Znajdująca się w pobliżu Opola Góra św. Anny to miejsce kultu o wyjątkowo bogatej historii, które przyciąga licznych pielgrzymów. Pierwsza wzmianka o kościele na chełmskim szczycie pochodzi z 1516 r. Właścicielem terenu był bardzo pobożny hr. Melchior Ferdynand Gaszyn, który sprowadził na Górę św. Anny franciszkanów. W 1656 r. przekazał im klucze do kościoła wraz z aktem darowizny terenu i zabudowań klasztornych. On również był pomysłodawcą zbudowania kalwarii. Zainspirowały go górzysty teren wokół sanktuarium, który nadawał się na odwzorowanie świętych miejsc z Jerozolimy i okolic, a także Kalwaria Zebrzydowska, zbudowana na początku XVII wieku przez spokrewnionego z Gaszynami Mikołaja Zebrzydowskiego.
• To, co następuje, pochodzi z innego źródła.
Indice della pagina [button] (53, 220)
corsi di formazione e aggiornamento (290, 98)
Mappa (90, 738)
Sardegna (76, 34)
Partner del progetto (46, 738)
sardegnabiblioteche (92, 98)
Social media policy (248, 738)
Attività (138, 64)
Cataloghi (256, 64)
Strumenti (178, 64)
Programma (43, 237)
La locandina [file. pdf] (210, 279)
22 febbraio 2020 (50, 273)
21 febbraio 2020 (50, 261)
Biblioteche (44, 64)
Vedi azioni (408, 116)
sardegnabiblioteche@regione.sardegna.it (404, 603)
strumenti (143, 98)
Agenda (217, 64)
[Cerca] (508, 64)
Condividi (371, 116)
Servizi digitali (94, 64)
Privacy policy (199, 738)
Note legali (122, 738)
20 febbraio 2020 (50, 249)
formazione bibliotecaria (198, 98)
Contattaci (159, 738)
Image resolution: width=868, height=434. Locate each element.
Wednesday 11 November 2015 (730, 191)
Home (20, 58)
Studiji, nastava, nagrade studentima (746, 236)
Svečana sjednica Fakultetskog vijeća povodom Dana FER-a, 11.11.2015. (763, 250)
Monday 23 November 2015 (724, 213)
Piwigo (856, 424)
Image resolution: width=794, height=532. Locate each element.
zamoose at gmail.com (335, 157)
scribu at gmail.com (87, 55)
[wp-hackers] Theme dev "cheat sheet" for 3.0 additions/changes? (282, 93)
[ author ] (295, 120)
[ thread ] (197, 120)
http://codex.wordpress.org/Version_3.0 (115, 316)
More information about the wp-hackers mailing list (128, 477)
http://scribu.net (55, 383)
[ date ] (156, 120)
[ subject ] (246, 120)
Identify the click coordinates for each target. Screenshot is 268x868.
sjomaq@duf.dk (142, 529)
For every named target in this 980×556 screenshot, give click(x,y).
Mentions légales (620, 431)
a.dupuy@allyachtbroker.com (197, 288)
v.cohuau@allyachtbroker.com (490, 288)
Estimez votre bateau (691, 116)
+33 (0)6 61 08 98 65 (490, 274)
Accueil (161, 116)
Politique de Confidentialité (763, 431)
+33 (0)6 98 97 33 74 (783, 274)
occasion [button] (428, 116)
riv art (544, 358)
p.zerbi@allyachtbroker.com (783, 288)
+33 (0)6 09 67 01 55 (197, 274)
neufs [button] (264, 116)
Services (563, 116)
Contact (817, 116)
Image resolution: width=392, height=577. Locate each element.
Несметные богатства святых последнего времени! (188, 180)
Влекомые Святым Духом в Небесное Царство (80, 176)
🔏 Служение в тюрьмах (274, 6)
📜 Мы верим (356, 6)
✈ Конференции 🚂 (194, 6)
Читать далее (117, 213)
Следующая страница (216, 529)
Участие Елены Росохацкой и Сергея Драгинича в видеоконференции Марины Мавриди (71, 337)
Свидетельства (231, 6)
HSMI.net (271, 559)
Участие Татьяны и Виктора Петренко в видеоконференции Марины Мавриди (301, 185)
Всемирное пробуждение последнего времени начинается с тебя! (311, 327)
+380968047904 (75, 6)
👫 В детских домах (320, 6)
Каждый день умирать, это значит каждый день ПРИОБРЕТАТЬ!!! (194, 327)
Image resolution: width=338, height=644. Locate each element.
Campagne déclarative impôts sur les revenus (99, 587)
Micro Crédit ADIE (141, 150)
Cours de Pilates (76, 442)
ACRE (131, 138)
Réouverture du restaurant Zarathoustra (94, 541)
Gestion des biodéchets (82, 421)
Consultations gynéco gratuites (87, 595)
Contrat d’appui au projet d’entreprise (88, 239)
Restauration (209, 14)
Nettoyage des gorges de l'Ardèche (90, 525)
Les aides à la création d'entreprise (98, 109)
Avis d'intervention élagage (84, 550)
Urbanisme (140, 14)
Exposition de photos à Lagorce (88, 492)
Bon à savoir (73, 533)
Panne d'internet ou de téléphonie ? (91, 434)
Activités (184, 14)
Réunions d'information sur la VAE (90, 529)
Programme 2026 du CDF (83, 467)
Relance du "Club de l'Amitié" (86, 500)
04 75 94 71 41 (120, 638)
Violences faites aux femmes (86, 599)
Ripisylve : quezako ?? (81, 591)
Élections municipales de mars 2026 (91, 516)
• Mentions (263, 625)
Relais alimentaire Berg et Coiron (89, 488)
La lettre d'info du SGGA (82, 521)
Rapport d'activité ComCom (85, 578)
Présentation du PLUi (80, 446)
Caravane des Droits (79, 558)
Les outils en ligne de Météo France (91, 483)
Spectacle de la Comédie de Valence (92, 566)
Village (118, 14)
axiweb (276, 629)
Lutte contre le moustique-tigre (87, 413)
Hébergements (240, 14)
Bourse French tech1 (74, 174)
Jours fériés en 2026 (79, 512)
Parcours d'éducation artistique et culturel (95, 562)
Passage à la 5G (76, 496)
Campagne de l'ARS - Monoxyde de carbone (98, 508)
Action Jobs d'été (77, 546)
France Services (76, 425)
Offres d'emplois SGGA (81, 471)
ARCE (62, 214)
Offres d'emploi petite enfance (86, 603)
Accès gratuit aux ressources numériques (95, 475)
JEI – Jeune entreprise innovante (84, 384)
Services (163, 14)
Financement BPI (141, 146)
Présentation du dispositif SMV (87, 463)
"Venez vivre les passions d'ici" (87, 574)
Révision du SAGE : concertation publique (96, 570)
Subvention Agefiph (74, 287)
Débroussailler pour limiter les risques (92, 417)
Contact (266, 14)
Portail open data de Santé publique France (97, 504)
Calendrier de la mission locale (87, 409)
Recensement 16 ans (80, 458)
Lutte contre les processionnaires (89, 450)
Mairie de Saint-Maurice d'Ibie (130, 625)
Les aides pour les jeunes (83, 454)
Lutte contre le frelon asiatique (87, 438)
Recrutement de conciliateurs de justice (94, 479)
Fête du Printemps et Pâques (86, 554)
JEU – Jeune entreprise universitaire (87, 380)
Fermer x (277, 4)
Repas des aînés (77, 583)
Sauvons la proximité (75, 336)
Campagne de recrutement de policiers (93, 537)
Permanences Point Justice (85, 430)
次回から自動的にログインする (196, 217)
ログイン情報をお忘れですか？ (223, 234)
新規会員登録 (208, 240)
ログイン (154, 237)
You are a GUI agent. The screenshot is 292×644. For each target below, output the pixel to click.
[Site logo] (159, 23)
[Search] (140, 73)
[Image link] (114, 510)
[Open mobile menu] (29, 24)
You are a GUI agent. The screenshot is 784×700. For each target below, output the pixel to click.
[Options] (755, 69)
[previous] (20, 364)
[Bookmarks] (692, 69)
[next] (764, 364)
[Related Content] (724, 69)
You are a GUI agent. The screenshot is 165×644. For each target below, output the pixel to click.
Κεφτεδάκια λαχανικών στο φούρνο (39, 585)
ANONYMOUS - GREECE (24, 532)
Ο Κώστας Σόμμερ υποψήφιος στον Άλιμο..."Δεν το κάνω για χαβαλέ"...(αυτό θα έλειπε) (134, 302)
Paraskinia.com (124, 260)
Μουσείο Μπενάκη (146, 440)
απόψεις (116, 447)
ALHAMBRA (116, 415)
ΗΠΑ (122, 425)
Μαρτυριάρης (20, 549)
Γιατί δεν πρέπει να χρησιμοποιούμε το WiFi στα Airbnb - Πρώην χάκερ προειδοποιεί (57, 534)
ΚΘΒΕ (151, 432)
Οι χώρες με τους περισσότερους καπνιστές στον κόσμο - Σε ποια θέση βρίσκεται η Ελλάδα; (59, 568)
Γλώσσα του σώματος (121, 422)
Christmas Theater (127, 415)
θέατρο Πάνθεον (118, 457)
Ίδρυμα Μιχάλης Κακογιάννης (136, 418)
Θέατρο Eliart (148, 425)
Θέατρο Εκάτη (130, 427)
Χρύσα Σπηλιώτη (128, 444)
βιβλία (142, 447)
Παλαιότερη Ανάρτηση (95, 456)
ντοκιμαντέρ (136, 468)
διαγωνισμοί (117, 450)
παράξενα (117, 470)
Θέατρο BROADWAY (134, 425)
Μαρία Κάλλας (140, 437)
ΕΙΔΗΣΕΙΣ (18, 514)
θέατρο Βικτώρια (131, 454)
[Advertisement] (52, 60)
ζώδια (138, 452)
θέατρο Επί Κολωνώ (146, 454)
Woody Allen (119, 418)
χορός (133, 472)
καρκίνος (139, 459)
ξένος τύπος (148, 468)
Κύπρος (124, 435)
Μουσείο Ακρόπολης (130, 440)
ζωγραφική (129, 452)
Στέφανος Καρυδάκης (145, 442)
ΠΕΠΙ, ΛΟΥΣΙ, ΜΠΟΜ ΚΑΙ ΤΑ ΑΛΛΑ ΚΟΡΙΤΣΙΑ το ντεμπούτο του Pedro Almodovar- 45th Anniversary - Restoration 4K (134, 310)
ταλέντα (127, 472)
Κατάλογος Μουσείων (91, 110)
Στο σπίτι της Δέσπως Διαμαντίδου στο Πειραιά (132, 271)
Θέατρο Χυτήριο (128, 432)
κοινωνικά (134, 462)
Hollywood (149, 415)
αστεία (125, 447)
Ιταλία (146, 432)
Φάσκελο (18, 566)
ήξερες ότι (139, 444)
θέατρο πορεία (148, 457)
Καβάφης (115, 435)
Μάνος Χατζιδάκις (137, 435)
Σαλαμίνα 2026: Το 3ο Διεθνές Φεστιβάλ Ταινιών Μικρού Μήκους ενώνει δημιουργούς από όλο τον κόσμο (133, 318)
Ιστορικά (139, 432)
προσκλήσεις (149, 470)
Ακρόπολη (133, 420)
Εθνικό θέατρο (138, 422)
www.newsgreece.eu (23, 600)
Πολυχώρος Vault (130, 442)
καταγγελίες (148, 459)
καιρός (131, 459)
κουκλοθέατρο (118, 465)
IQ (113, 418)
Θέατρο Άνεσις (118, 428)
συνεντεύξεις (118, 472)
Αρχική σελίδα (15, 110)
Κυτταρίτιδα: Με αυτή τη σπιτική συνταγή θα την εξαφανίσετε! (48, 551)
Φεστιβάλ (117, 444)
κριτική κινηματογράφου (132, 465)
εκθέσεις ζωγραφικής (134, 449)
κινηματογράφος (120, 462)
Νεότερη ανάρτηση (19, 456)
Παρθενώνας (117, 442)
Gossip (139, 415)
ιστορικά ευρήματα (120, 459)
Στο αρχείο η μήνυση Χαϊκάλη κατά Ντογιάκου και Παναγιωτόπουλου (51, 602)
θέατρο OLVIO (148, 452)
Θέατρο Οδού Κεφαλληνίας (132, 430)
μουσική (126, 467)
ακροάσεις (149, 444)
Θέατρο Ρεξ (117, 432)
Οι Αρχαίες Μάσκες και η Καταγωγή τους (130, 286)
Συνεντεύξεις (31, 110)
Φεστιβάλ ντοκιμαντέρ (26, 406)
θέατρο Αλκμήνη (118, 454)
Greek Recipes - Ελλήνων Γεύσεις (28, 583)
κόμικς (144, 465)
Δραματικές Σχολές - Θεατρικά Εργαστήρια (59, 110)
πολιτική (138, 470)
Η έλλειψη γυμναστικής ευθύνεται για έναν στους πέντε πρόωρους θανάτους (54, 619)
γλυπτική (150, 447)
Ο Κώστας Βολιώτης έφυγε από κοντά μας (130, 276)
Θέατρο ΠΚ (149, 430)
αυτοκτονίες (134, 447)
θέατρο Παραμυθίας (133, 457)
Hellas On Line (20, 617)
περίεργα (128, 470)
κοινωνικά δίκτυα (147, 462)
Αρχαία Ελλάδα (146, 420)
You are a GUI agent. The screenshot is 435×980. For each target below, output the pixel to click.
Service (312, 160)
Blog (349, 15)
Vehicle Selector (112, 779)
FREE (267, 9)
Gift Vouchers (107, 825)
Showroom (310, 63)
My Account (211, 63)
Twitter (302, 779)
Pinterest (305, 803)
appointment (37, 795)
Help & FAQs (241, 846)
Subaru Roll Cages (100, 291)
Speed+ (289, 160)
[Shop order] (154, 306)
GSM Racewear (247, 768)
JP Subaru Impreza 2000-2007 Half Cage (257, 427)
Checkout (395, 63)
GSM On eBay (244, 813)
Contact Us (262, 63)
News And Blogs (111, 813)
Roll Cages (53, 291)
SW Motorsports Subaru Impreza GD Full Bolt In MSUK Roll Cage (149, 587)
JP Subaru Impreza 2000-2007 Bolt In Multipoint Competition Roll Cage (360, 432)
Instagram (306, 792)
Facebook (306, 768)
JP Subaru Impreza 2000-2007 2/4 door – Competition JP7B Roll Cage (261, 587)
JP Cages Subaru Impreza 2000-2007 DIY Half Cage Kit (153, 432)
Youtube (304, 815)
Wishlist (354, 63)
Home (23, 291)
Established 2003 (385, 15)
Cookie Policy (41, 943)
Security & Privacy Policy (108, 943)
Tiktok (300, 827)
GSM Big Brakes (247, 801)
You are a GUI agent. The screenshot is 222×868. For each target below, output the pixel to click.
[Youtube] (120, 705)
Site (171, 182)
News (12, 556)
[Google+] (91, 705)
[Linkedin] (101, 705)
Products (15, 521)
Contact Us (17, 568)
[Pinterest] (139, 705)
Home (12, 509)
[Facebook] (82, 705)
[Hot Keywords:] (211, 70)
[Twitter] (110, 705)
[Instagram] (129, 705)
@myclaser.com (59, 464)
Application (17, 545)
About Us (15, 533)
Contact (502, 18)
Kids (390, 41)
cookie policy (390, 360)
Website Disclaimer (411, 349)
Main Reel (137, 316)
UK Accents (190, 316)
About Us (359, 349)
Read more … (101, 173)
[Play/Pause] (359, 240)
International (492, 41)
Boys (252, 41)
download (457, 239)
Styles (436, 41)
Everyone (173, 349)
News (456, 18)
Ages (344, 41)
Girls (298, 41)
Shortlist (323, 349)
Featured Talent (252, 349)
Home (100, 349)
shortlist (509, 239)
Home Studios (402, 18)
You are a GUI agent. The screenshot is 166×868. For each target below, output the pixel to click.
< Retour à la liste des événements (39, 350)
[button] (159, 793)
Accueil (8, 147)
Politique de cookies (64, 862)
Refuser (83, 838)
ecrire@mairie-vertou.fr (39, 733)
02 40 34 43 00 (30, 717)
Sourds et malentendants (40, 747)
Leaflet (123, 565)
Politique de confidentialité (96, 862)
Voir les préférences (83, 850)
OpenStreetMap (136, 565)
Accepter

Takie kalwarie powstawały wtedy w całej Europie. Pobożni chrześcijanie bardzo chcieli pielgrzymować do Ziemi Świętej, ale wyprawa była długa i bardzo kosztowna. Z myślą o pątnikach Gaszyn chciał postawić kalwarię z zachowaniem rzeczywistych odległości między opisanymi w Ewangelii miejscami związanymi z życiem Pana Jezusa i Matki Bożej. Melchior nie zdążył zrealizować swego pomysłu – w testamencie nakazał to spadkobiercom. W 1700 r. realizacji budowy podjął się Jerzy Adam Gaszyn (von Gaschin), który prace powierzył włoskiemu mistrzowi z Opola Dominikowi Sighno.
Reklama
Po 9 latach budowy kalwaria była gotowa. Została nazwana Nową Jerozolimą. Nabożeństwo kalwaryjskie wprowadzono w 1764 r., a w 1781 r. wybudowane zostały kaplice: Świętych Schodów i Marii Magdaleny, która jest równocześnie stacją Zmartwychwstania i kaplicą grobową hr. Antoniego. W dalszym etapie powstały kaplice: św. Rafała Archanioła, św. Weroniki i Przyjęcia Krzyża. Jako ostatnie wzniesiono kaplice: Pierwszy Upadek Pana Jezusa, Szymon Cyrenejczyk oraz Płaczące Niewiasty. Cała trasa liczy ponad 9 km.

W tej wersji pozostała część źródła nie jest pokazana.